Ramsgate Inner Harbour Entrance
Ramsgate Inner Harbour Entrance
Smeaton's Light Ramsgate
Smeaton’s Light Ramsgate
Ramsgate Harbour Wind Farm Service Boats
Ramsgate Harbour Wind Farm Service Boats
Coastguard Pub, St Margeret's Bay
Coastguard Pub, St Margaret’s Bay

24th August 2013

We had enjoyed our evening meal at The Zetland Arms in Walmer  The Zetland Arms was named after a wrecked ship but when we browsed through the various maps in the Ramsgate Maritime Museum knowing only this wreck by name we were unable to find it. More research is needed here.

We were lucky in that the tide wouldn’t run North until lunchtime so we had time to organise the boat.
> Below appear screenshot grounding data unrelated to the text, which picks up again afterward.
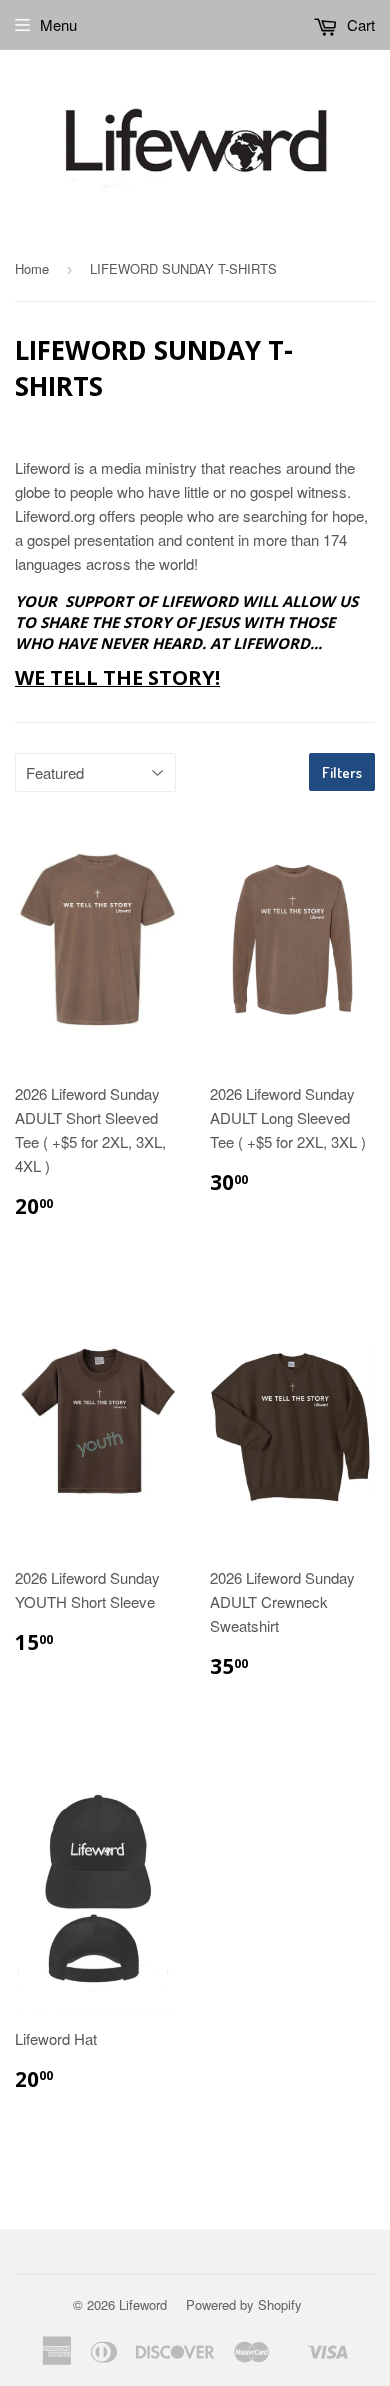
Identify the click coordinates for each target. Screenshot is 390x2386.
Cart (359, 24)
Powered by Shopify (244, 2304)
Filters (342, 772)
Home (32, 268)
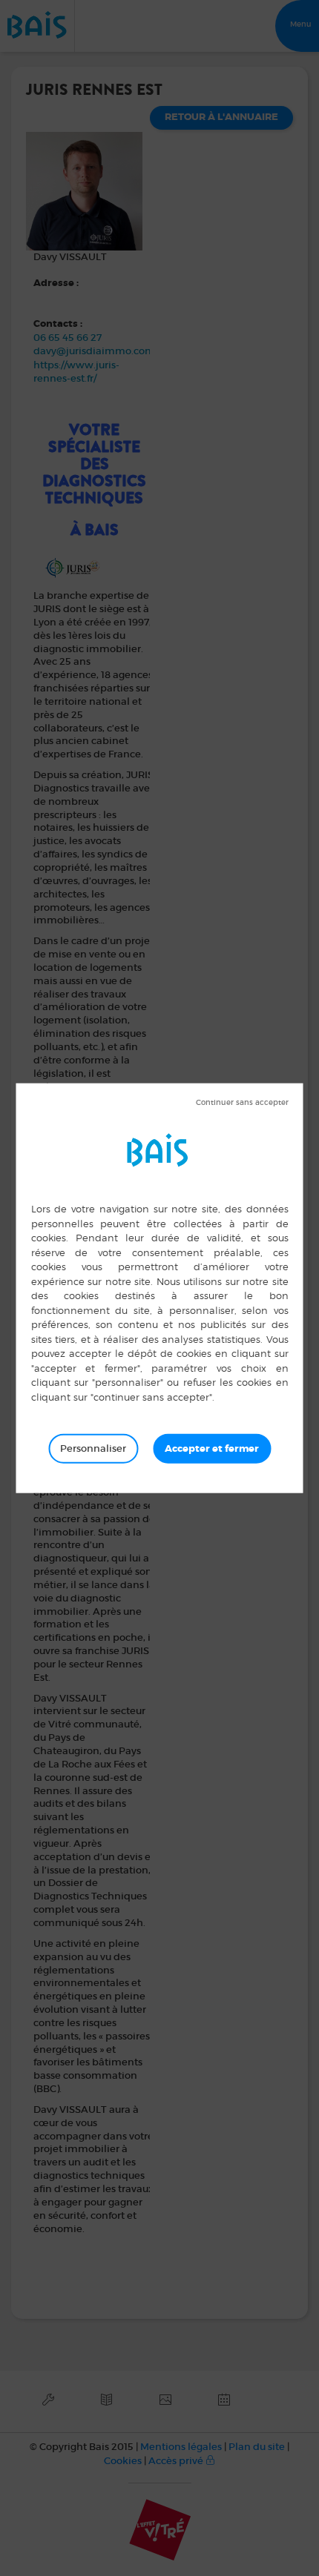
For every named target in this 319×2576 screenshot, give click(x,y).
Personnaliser (93, 1448)
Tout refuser (242, 1102)
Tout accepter (212, 1449)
There wasn’t much wind but with a spring tide who needs wind? Everything was shipshape ready for a bridge swing from Wellington Dock at about 12:00. Dover had been quite expensive but they offer cheaper deals if you book by the month. The staff were very helpful and friendly and the boat is super safe in Dover (unlike Ramsgate).

We radioed up Dover to get permission to leave Eastern with all the ferries. It is one of the busiest ports in the world but there is no problem getting a space between the ships. The harbour welcomes yachts nowadays. I remember entering using morse from an Aldis light in the seventies. They hated yachts then, but that was before they built the Channel Tunnel . Now yachts are an important part of the town’s economy.

We hoisted the sails and accelerated to about 1 kn. Just enough for steerage but with the tide we were zooming along at 4 kn. It is pleasant enough sailing slowly when you only have 15 nm to go but great care needs to be taken to ensure you don’t get swept onto the buoys. We went up the Gull Stream and soon arrived at the entrance channel to Ramsgate and found ourselves motoring hard to avoid being swept past. We entered the outer harbour and headed for the rusty drain pipe on the wall. The entrance silts up on the eastern pier head so it is important to hug the western wall. There were plenty of free berths in the visitors area of the harbour despite a large part of the harbour now being used by the Wind Farm Service Boats. Ramsgate lost its ferry service a few years back so this new work is welcome to them. There are hopes of re-instating a ferry service one day but I have got to buy a nice ship first.

I like Ramsgate. Lots of people don’t but I do! It is a real port, it has decent a swimming beach, a very friendly Yacht Club (unlike some) a selection of good restaurants, a little Maritime Museum and good access to the continent. Smeaton died in Ramsgate working on the impressive construction. It is not a great place to leave a boat unattended as the outer harbour can get boisterous in certain wind conditions and the inner harbour is now full with local boats.

We paid our £23.00 for the night and brewed up some pasta on board as we studied the slightly dubious weather for tomorrows sail.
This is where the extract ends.